* **Task brief**
Only the lines from the one containing "You are a computer-use" to the end of the records belong in the answer; repeat them exactly and drop the pictures.

Screenshot grounding data
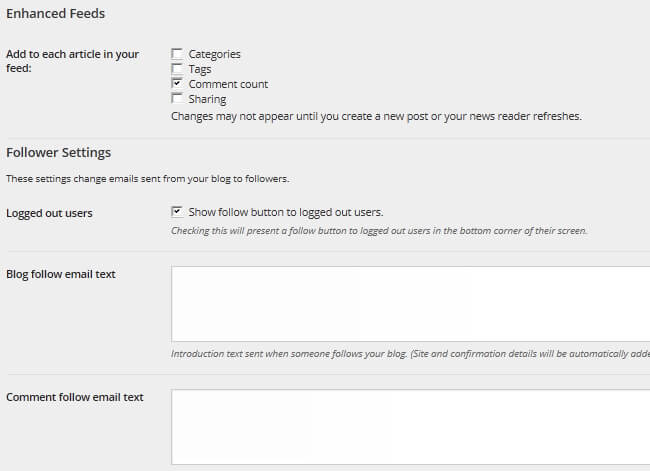The width and height of the screenshot is (650, 471).
Task: Click the "Comment count" option label
Action: [x=228, y=84]
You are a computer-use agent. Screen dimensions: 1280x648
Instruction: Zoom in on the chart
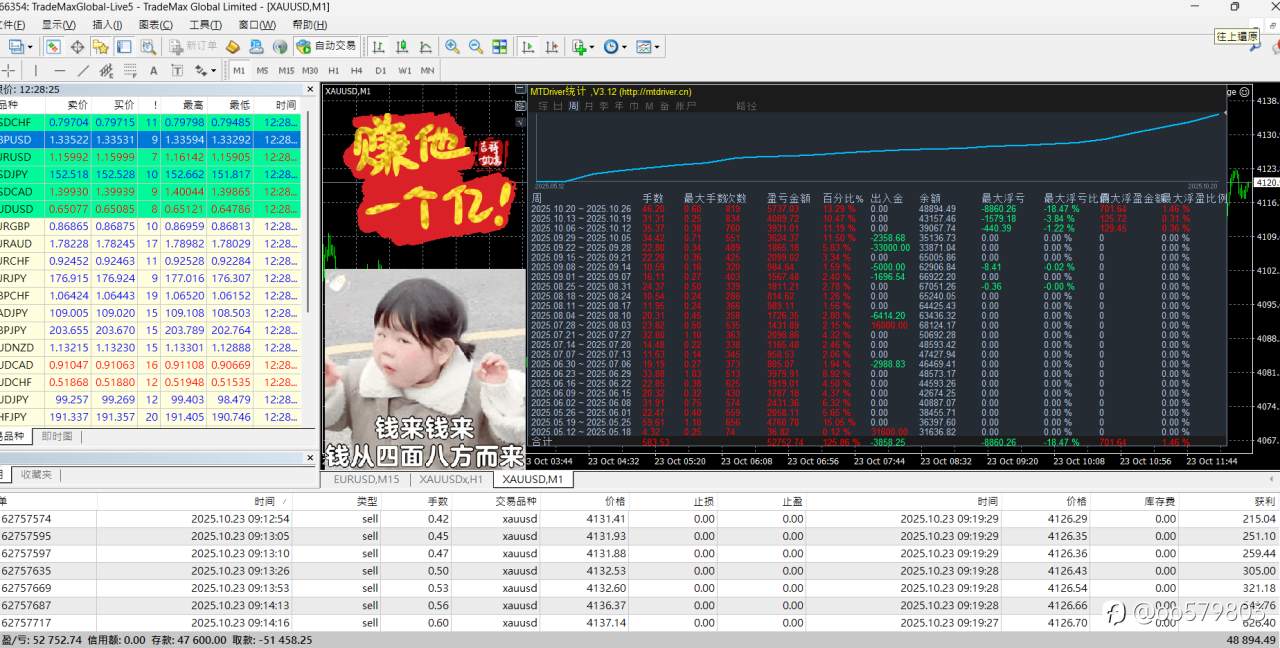click(x=451, y=46)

* **Answer below**
You are a computer-use agent. Screen dimensions: 1280x648
Instruction: Zoom in on the chart
click(x=451, y=46)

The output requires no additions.